The first problem is one of identification. As we’ve seen, a fundamental challenge in evaluating whether someone is an expert from the point of view of a non-expert is that non-experts tend to be unable to fully evaluate claims made in that area of expertise. Instead, non-experts rely on different markers of expertise, such as one’s credentials, professional accomplishments, and engagement with others in their respective areas. Crucially, however, non-experts also tend to evaluate expertise on the basis of factors like one’s ability to respond to criticism, the provisions of reasons for their beliefs, and their ability to explain their views to others. These factors are directly at odds with black-box expertise: without making one’s methodology or reasoning apparent, it makes it difficult for non-experts to identify experts.

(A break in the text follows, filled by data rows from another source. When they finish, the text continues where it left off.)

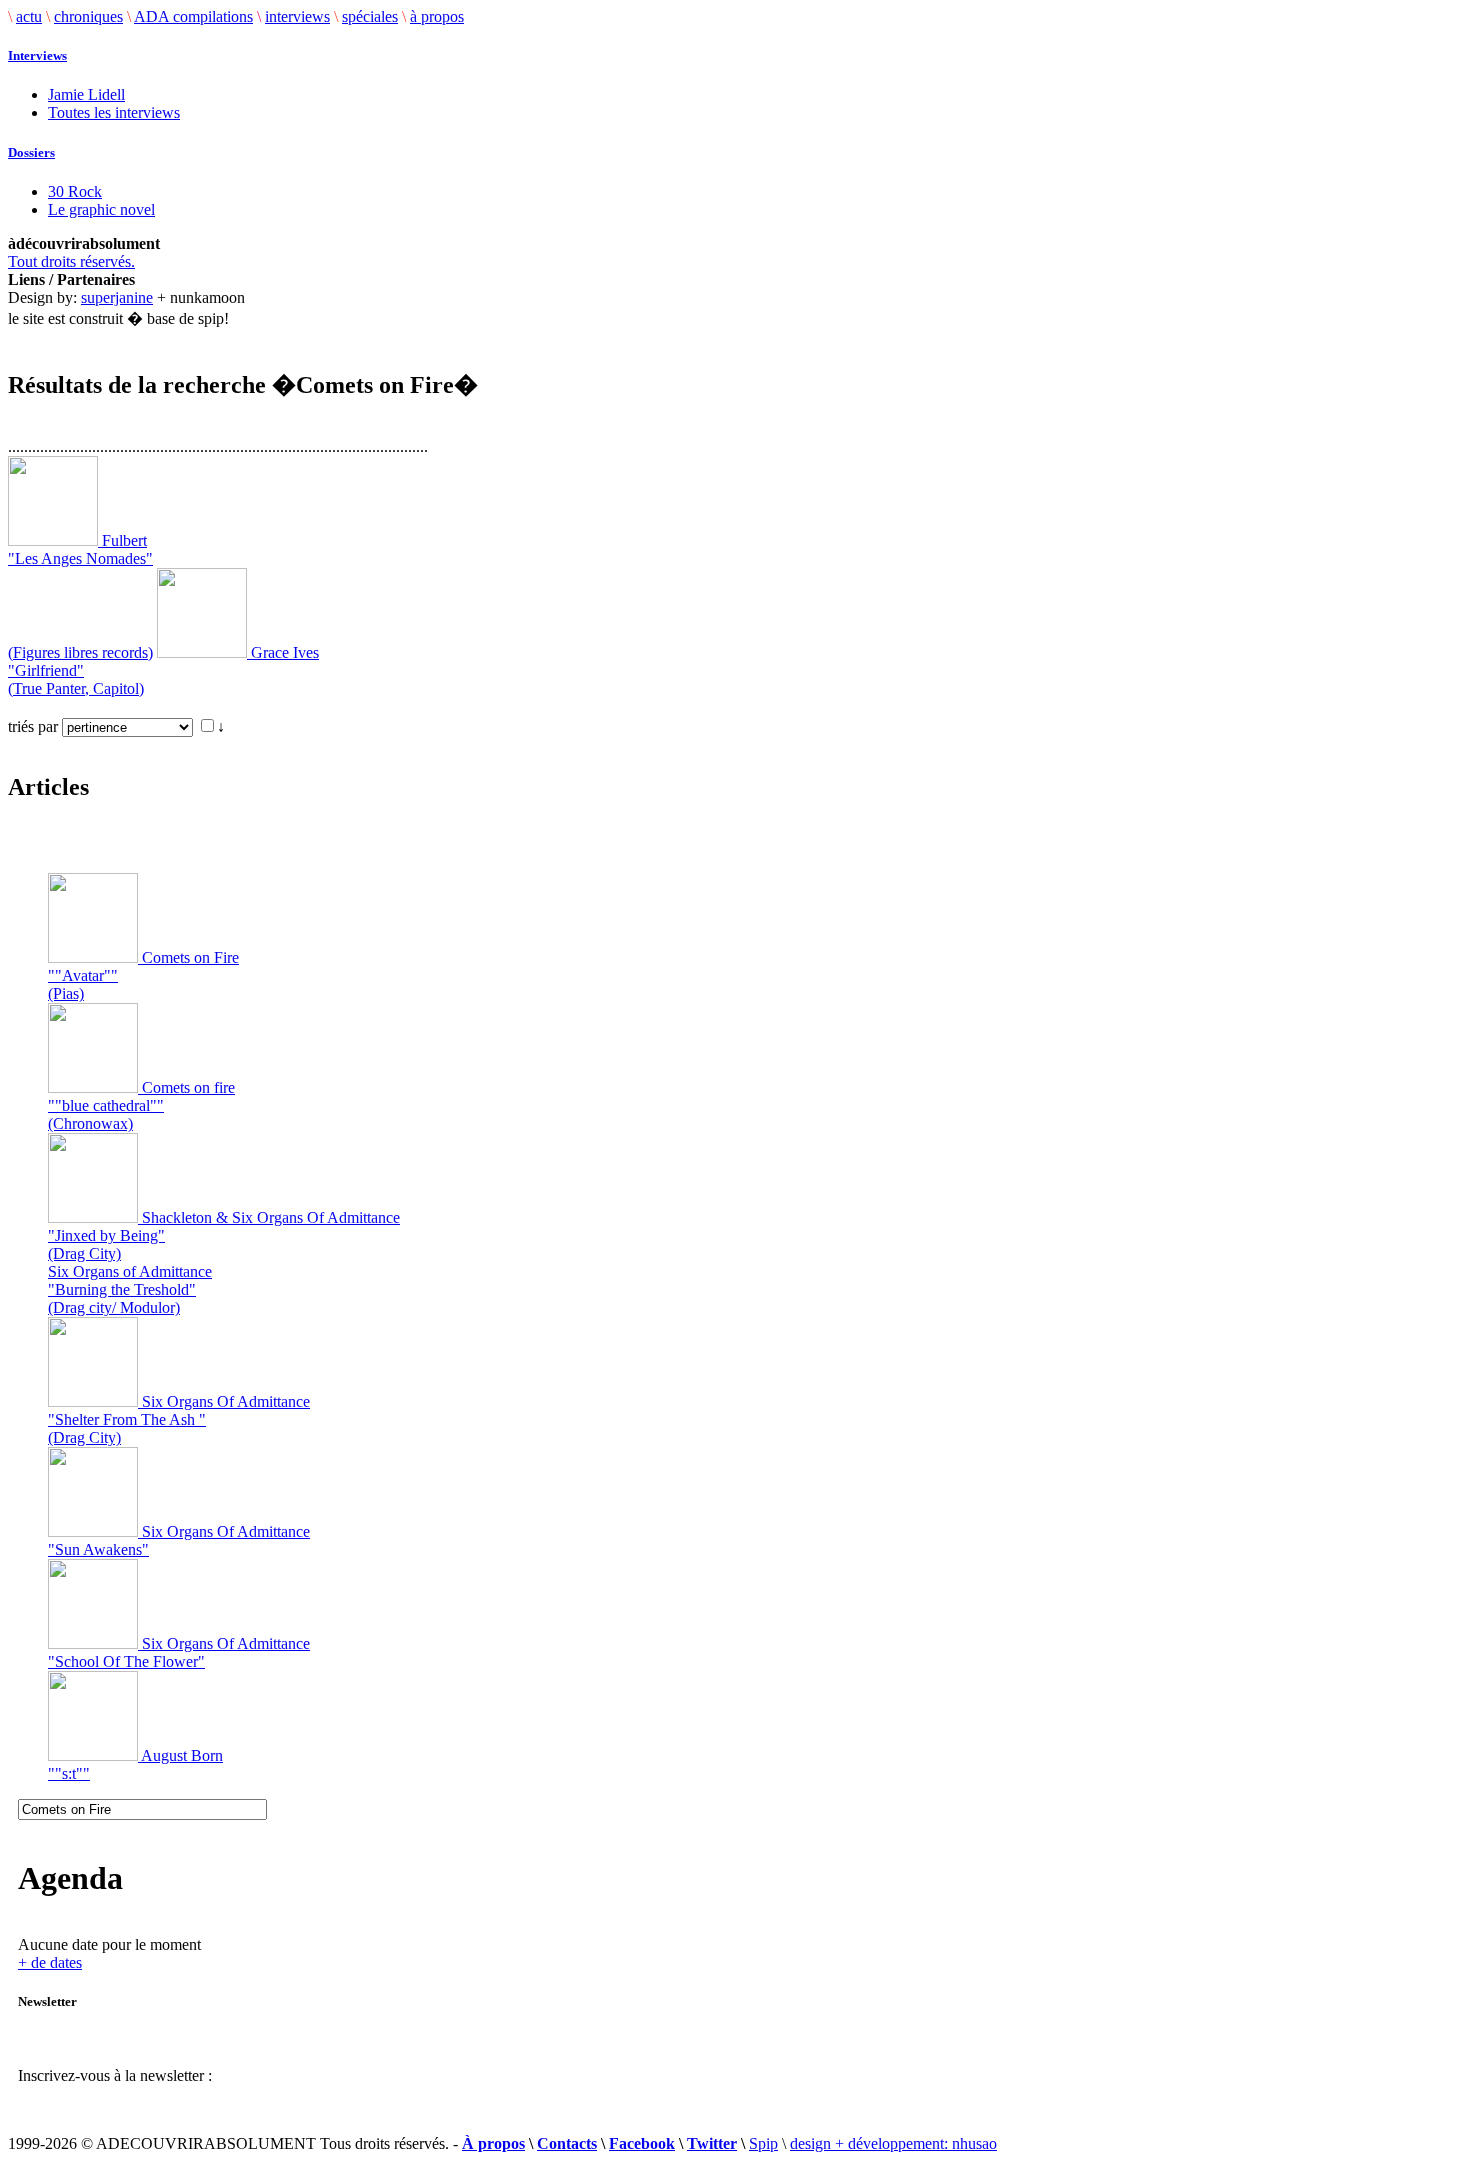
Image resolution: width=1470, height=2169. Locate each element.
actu (29, 16)
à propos (437, 16)
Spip (763, 2143)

A second and related problem with black-box expertise is that it becomes more difficult for others to identify epistemic trespassers: those who have specialized knowledge or expertise in one area that make judgments on matters in areas where they lack expertise. Epistemic trespassers are, arguably, rampant in AI discourse. Consider, for example, a recent and widely-reported interview with James Cameron, the director of the original Terminator series of movies. When asked about whether he considered artificial intelligence to be an existential risk, he remarked, “I warned you guys in 1984, and you didn’t listen” (referring to the plot of the Terminator movies in which the existential threat of AI was very tangible). Cameron’s comment makes for a fun headline (one which was featured in an exhausting number of publications), but he is by no measure an expert in artificial intelligence in the year 2023. He may be an accomplished filmmaker, but when it comes to contemporary discussions of AI, he is very much an epistemic trespasser.
Here, then, is a central problem with relying on black-box expertise in AI discourse: expert opinion presented without transparent evidence, methodology, or reasoning can be difficult to distinguish from opinions of non-experts and epistemic trespassers. This can make it difficult for non-experts to navigate an already complex and crowded discourse to identify who should be trusted, and whose word should be taken with a grain of salt.
Given the potential of AI and its tendency to produce headlines that tout it both as a possible savior of the economy and destroyer of the world, being able to identify experts is an important part of creating a discourse that is productive and not simply motivated by fear-mongering and hype. Black-box expertise, like that one on display in the McKinsey report and many other commentaries from AI researchers, provides a significant barrier to creating that kind of discourse.